Del centro, fui testigo, el nuevo nombre empezó a irradiar hacia los opuestos puntos cardinales de la fama: el barrio de Boston de mi infancia, el barrio de Prado de los ricos, el barrio La Toma de los camajanes…, y ese barrio de Guayaquil, de sangre y candela, donde se conseguían putas a cuatro pesos, y un cuchillo apurado daba cuenta de un cristiano por menos de eso. De chisme en chisme, de calle en calle, de barrio en barrio, iba el nombre de Jesús Lopera como un incendio por la escandalizada Medellín. ¿O escandalizado? No se sabe. Aún no se sabe si es hombre o mujer. Con las ciudades, como con las personas, a veces pasa así.

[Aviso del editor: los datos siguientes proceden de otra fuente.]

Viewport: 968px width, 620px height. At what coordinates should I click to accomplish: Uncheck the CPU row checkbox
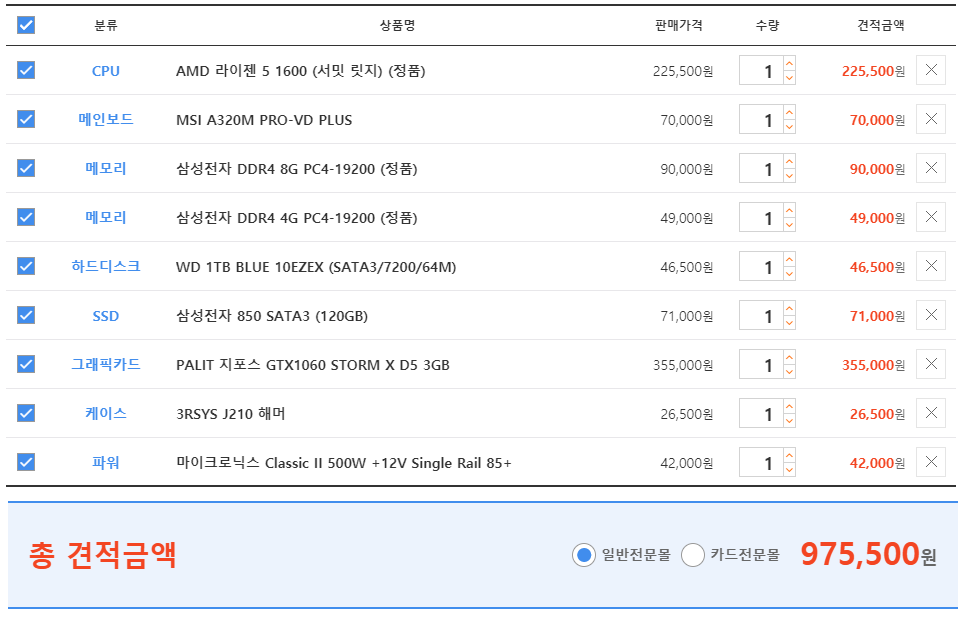coord(26,70)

Cuando había rebasado, Prado arriba, a Manrique y Aranjuez por las laderas de la montaña, lo mataron. Una y otra vez, otra y otra vez, le hundieron un puñal en el corazón buscando el centro del alma. Dicen que la sangre le brotaba a chorros como surtidores. Dicen, ¿pero cómo lo saben, si nadie vio? La gente dice y habla y asegura sin saber. Lo que yo sí sé, y aquí lo puedo asegurar, es que Chucho Lopera a la par que la Marquesa, pero según su modo pues el caso variaba mucho, como lo que va de diecinueve años a sesenta o cien, Chucho Lopera se burló a su antojo de medio Medellín: con el otro medio se acostó. Iba anotando en una libreta, que se volvió libro gigantesco, nombres y direcciones y colegios y señas particulares, para no ir a perder lo vivido por dejarlo olvidar.
—Te lo regalo —dijo presentándonos la Marquesa, sin aclarar quién a quién. Su burlona intuición le decía acaso que para Jesús o para mí, el regalo valía por igual. Como en un sueño de repentina desnudez, sentí por un instante que la Marquesa leía con claridad en mis ojos: la misma atropellada impaciencia, el inconmensurable anhelo… Jesús se sentó a mi lado, sacó la siniestra libreta, y empezó a presumir:
—Andrés Gómez: lo conocí en un billar de La América; Javier Restrepo, en una heladería; Luis Guillermo Echeverri, en una cantina de San Javier…
A Manuelito Echavarría lo había conocido en el colegio San Ignacio de los padres jesuitas, y a Hernando Elejalde en un liceo del gobierno. A otro en una iglesia, a otro en una terminal de camiones, a otro en el Metropol: Álvaro Isaza, Guillermo Escobar, Rubén Santamaría, Juan Gustavo Vásquez, Iván Darío Arango, Diego, Raúl, Rodrigo, Rubén, Efraín, Genaro, Gerardo, Alejandro, Carlos, Luis Carlos, Enrique, Jorge Enrique, Mario, Julio Mario, Uribe, Ochoa, Isaza, Vélez, Vásquez, Tobón, Cadavid, Escobar, Betancur, Marín, Mejía, Arango… Todos, todos los nombres, simples y compuestos, y los apellidos antioqueños iban desfilando por las páginas de esa libreta que compendiaba, en las infinitas combinaciones del capricho y la fortuna, el fuego de una obsesión. Hermanos, primos, amigos, vecinos…
—Con todos me acosté. La cuenta, según sus cálculos, era muy simple: Medellín tenía setecientos mil habitantes, de los cuales trescientos cincuenta mil eran mujeres, que se le dejaban al Señor. Del resto, descontando ancianos mayores de veinte años, que ya no sirven, y niños menores de doce u once, que protegía bajo su falda anticuada la moral, quedaban, aprovechables, cincuenta mil. Llevaba mil en la libreta:
—Lo cual es nada: me faltan cuarenta y nueve mil. De ésos no descartaba ninguno: alguna cualidad les veía, del cuerpo o del espíritu, así fuera una torcida intención. Entre los ajenos, vacíos nombres de la libreta, que por un instante tuve en las manos, fueron pasando dispersos —Fernando Villa, Juan de Dios Vallejo— mi nombre y mi apellido, que le quedaban esa noche por juntar.